- **Task brief**: Locate the lines of the listing below that hold "Confirm", then copy each of them.

- **Data to use**:
- Opening Delimiter -

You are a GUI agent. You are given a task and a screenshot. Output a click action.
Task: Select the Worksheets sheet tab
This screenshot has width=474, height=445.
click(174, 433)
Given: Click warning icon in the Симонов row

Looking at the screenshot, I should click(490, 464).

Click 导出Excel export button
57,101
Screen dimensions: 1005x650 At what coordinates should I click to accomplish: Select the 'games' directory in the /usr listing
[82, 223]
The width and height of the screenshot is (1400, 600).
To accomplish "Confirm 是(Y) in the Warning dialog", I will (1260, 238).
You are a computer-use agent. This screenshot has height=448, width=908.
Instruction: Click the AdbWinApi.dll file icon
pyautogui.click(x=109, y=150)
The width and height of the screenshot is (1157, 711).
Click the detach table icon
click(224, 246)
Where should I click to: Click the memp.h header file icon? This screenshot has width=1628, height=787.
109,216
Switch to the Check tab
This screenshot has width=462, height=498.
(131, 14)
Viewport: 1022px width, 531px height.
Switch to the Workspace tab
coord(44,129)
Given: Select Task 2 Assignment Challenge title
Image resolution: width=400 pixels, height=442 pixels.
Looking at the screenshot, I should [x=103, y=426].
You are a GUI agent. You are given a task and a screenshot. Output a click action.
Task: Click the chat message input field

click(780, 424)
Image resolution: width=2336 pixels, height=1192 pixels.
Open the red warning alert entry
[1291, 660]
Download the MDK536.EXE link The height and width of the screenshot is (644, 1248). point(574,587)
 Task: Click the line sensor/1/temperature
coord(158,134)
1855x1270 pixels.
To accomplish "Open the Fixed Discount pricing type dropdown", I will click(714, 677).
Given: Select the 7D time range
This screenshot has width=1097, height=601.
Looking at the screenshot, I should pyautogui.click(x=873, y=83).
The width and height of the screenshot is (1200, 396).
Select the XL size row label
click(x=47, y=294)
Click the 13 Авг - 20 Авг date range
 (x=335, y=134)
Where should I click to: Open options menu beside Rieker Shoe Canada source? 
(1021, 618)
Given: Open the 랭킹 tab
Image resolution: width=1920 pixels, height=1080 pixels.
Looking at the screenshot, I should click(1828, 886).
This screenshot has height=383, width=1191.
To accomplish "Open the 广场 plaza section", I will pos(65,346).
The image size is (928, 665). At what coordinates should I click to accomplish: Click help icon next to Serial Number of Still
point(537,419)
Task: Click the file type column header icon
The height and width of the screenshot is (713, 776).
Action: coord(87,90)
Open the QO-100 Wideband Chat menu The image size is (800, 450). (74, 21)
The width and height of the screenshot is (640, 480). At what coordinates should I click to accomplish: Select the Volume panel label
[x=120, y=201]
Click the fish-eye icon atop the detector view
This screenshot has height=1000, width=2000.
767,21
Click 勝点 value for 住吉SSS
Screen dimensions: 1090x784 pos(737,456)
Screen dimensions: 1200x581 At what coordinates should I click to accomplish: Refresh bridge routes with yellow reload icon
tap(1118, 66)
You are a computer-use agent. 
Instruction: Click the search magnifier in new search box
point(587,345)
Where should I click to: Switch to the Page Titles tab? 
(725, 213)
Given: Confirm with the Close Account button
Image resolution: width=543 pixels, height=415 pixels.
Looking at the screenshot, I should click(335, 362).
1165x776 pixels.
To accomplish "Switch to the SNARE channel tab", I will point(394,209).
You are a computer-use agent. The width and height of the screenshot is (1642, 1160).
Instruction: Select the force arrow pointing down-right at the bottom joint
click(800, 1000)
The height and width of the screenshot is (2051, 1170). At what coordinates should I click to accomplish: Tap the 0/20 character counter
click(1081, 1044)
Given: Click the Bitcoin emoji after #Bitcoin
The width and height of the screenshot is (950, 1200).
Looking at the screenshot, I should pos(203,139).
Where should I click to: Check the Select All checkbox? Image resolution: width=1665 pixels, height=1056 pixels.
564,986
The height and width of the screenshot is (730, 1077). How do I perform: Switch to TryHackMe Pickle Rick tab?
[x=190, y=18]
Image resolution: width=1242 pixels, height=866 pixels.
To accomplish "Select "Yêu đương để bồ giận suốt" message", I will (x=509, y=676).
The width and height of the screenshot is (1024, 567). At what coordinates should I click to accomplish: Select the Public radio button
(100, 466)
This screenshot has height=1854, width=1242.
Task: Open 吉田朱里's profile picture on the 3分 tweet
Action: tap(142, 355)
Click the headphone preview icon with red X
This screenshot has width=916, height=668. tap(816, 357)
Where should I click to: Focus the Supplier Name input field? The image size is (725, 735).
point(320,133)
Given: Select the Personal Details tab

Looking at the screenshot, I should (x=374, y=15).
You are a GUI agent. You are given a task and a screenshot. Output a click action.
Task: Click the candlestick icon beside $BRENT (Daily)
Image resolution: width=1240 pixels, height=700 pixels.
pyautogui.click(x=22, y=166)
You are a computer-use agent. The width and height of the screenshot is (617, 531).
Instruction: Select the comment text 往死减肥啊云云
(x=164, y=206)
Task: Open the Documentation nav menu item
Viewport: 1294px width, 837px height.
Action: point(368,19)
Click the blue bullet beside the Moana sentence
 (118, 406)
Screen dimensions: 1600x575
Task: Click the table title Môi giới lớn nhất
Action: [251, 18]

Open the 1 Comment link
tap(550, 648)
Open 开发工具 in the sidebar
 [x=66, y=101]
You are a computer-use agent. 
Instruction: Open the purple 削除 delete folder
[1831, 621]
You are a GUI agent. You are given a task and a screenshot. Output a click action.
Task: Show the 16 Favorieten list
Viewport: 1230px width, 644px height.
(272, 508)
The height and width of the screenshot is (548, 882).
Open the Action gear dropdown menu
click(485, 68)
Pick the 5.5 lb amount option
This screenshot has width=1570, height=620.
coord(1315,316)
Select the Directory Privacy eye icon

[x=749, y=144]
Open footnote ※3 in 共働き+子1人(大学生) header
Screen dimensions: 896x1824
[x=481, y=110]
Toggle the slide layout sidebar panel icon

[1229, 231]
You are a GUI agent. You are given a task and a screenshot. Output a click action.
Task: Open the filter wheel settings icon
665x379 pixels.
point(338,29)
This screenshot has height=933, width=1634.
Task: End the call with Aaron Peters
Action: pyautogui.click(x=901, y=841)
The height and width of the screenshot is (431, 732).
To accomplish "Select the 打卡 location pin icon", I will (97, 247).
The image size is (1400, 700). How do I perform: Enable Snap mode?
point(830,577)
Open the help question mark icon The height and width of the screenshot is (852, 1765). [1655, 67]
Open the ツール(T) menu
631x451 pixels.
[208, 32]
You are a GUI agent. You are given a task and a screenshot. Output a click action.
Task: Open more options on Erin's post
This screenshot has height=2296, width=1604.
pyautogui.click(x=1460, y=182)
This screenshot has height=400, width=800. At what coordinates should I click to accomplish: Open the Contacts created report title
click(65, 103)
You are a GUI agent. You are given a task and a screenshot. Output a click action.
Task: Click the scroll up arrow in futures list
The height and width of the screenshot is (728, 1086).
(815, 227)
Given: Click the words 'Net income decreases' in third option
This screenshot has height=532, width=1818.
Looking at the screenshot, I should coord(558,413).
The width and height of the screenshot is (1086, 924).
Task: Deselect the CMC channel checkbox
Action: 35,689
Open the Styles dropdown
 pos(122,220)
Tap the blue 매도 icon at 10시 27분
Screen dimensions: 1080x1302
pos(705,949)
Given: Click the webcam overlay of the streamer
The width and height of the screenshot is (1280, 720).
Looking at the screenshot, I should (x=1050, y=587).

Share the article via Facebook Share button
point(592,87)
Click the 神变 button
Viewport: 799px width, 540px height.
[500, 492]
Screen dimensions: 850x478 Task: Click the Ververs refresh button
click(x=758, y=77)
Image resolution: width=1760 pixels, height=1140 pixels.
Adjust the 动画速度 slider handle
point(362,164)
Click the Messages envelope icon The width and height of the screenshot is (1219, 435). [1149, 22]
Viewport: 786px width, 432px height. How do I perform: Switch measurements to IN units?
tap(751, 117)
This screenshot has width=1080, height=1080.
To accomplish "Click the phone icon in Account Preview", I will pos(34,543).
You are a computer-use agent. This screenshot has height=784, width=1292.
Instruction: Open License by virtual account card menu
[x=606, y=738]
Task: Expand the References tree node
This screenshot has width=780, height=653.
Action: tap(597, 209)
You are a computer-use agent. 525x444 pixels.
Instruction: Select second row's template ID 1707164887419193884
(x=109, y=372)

- Closing Delimiter -

- **Written reply**:
To accomplish "Confirm 是(Y) in the Warning dialog", I will (1260, 238).
Given: Confirm with the Close Account button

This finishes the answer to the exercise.